After lunch, Kelly to the boy to the park. Atticus' jaw dropped. For the first eleven years of his life, he had never been up the road past his neighborhood. The most far away he had been was Kelly's house at the end of the block. Atticus pinched himself in the cheek.
“What is this place?” he asked. Kelly looked around at the playground equipment.
“Looks really small to me,” she said.
“No good?” Atticus asked. Kelly waved her hand back and forth.
“No, no,” she said. “This is fine. Good ahead and play for a little bit.” She had to nudge him along to move. Atticus shoved his hands into his pockets as walked over to the swings.
Kelly watched the child as he wandered around the park. Atticus began to adjust to his new surroundings and played with some of the equipment. But it felt just as lonely as his times at school. Only, there wasn't much of anyone else around.
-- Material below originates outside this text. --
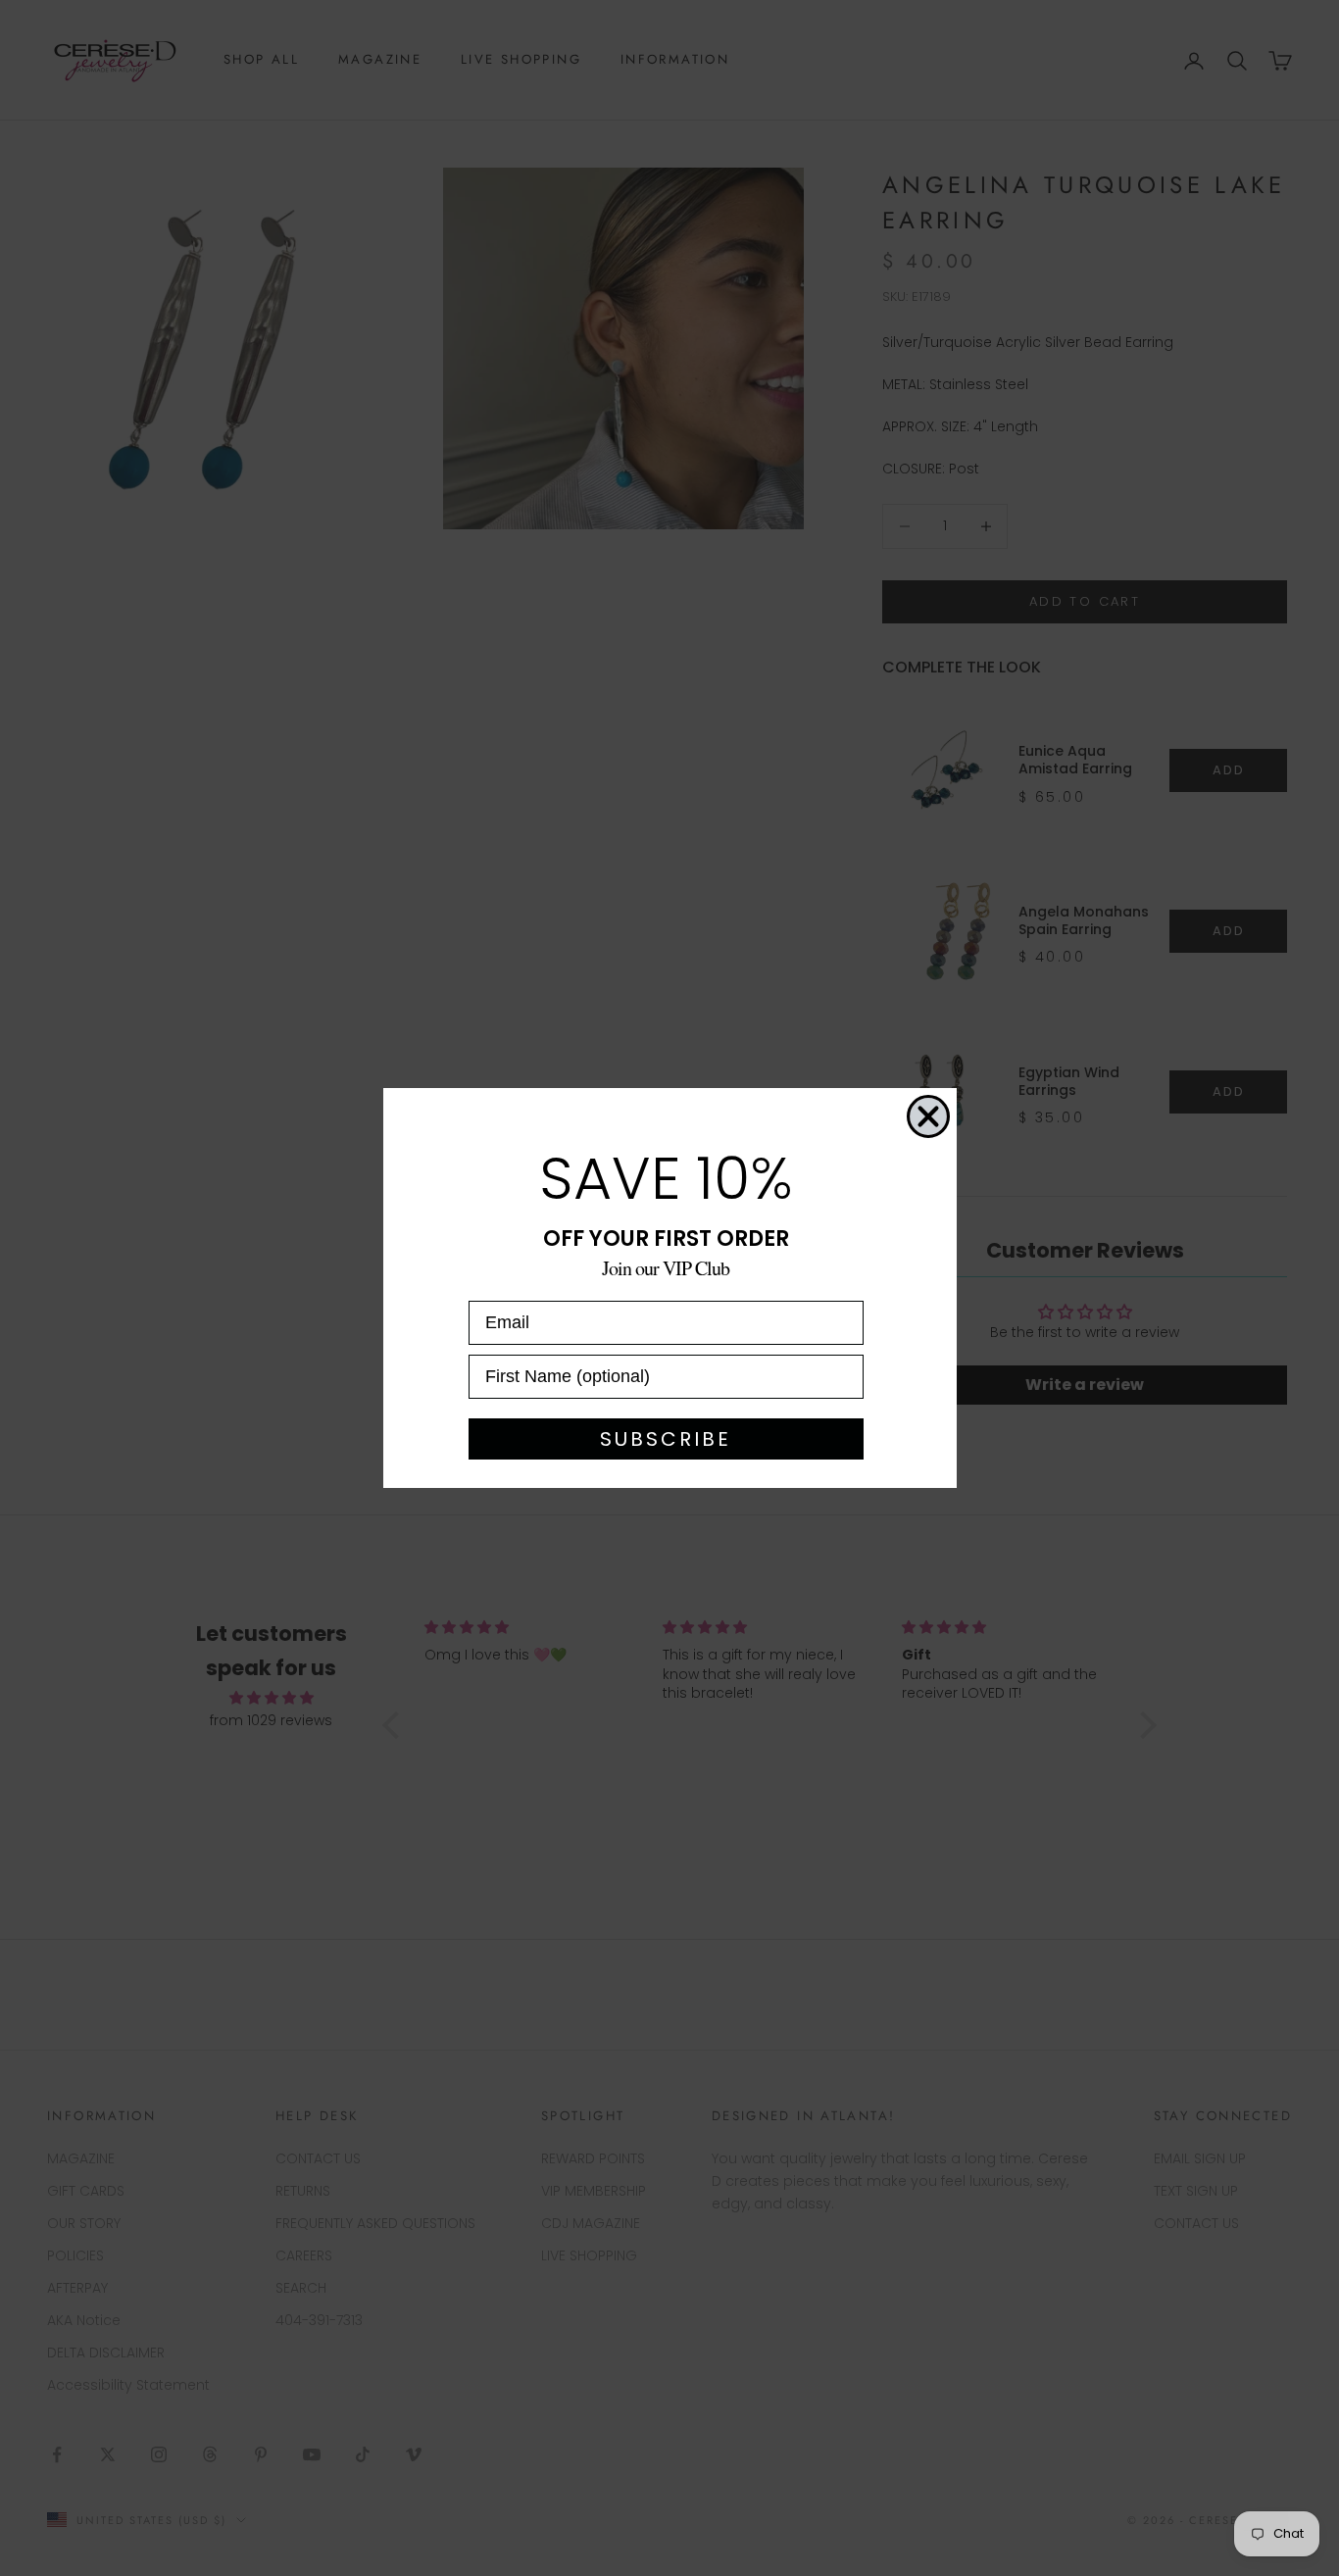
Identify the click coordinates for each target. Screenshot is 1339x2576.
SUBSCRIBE (665, 1439)
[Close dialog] (928, 1116)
Maybe, this was a bad idea after all.
But then, he noticed a small pair of eyes on him.
Atticus paused and turned his head. A little girl about his age stood inches away from him. Her short black hair came down to her shoulders. The wind gently played with her little white sundress. Atticus stared her up and down, silent.
“Oh, hello,” he said. The little girl looked down and shuffled her feet.
“Uh… can I play on the swings with you?” she asked. Atticus stared blankly at first before slowly nodding.
“Sure,” he said.
“Thank you,” the little girl said. Atticus blushed as she climbed into the swing next to him.